Are you tired of struggling with accurately matching Chinese words, particularly proper names and addresses? Look no further than FuzzyChinese, a powerful tool designed to simplify the process of fuzzy matching Chinese words. In this article, we will explore the key features and capabilities of FuzzyChinese, providing a comprehensive guide for stakeholders to leverage this tool effectively.

FuzzyChinese is an easy-to-use tool that can be installed with a simple pip command:

pip install fuzzychinese

Once installed, you can train the model using a dictionary of words you want to match. By calling the FuzzyChineseMatch.transform(raw_words, n) function, you can quickly find the top n most similar words in the target dictionary for your input words. FuzzyChinese offers three different analysis options during training: stroke, radical, and character. You can fine-tune the model’s performance by adjusting the ngram_range parameter.

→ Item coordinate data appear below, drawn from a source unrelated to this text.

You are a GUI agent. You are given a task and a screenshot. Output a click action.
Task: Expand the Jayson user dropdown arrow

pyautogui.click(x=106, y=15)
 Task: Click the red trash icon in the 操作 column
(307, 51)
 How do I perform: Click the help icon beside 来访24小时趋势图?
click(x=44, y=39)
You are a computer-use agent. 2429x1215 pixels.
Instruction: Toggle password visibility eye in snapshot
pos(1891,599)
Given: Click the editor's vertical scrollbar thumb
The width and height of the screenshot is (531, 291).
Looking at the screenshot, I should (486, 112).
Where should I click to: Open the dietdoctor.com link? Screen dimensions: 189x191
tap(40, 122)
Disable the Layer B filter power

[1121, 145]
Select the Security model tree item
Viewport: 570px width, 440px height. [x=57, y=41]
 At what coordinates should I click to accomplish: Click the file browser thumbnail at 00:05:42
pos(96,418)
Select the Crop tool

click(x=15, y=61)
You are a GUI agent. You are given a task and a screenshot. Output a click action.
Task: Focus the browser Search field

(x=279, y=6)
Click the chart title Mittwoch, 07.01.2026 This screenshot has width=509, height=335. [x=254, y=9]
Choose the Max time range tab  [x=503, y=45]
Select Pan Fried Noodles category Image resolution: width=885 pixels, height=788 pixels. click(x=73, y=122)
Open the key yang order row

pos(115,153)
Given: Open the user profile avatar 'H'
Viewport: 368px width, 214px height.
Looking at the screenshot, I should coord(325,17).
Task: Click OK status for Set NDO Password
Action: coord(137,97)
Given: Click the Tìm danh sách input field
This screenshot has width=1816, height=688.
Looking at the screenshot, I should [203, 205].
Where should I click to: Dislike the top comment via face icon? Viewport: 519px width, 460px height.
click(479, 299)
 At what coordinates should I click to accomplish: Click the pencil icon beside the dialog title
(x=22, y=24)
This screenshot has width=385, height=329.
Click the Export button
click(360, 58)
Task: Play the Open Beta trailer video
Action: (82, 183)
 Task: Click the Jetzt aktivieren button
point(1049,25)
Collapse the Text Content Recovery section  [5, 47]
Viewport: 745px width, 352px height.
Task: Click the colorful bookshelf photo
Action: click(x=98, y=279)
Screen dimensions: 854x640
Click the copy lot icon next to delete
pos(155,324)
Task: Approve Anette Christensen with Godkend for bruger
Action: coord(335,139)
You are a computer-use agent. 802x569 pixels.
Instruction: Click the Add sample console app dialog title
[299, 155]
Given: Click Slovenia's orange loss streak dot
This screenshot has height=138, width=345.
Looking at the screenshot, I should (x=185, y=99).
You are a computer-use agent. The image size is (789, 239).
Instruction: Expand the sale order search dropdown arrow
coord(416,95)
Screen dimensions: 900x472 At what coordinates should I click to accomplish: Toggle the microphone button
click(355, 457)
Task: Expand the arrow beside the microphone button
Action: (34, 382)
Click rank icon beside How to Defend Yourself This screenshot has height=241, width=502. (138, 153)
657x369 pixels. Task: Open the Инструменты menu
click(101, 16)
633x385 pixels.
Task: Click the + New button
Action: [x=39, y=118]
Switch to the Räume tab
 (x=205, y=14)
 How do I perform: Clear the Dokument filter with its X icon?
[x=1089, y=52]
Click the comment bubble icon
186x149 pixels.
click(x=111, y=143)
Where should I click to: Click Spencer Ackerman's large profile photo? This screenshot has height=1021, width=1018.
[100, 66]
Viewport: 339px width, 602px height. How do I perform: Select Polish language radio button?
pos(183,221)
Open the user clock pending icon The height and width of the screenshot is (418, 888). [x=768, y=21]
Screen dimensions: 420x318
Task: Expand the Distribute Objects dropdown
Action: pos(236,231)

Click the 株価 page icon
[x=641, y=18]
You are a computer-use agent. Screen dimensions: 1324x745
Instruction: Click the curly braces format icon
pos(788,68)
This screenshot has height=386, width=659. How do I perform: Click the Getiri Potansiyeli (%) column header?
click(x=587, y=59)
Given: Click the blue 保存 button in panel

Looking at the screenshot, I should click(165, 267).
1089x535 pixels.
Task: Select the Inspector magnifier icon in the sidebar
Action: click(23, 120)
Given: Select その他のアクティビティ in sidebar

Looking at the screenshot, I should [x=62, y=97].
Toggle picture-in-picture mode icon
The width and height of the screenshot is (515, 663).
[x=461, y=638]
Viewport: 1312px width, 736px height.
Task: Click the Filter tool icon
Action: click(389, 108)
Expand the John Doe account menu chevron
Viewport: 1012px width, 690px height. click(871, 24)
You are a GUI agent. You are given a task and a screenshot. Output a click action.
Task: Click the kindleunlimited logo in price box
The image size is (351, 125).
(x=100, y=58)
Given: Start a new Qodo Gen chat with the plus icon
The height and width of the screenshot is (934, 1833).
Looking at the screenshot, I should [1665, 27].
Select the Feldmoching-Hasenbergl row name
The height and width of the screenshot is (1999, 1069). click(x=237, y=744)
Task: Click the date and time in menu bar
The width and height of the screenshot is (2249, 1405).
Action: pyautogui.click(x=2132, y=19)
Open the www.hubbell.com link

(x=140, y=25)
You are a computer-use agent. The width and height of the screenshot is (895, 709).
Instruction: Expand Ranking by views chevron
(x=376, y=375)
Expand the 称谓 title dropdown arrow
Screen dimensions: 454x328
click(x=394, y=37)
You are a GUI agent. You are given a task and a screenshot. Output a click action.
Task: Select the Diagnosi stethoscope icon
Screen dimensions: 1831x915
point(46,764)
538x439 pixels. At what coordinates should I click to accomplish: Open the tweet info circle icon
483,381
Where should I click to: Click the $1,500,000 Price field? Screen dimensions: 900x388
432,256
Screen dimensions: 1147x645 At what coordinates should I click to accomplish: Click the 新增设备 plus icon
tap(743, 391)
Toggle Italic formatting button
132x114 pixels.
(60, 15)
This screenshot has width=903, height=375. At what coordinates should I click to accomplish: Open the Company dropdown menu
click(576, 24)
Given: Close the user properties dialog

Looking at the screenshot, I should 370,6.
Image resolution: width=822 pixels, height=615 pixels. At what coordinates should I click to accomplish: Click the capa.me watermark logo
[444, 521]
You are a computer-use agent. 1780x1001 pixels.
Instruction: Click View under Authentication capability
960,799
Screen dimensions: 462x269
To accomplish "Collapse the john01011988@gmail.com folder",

To provide you with some hands-on experience, let’s take a look at an example:

“`python
from fuzzychinese import FuzzyChineseMatch
import pandas as pd

test_dict = pd.Series([‘长白朝鲜族自治县’, ‘长阳土家族自治县’, ‘城步苗族自治县’, ‘达尔罕茂明安联合旗’, ‘汨罗市’])
raw_word = pd.Series([‘达茂联合旗’, ‘长阳县’, ‘汩罗市’])
assert(‘汩罗市’ != ‘汨罗市’) # They are not the same!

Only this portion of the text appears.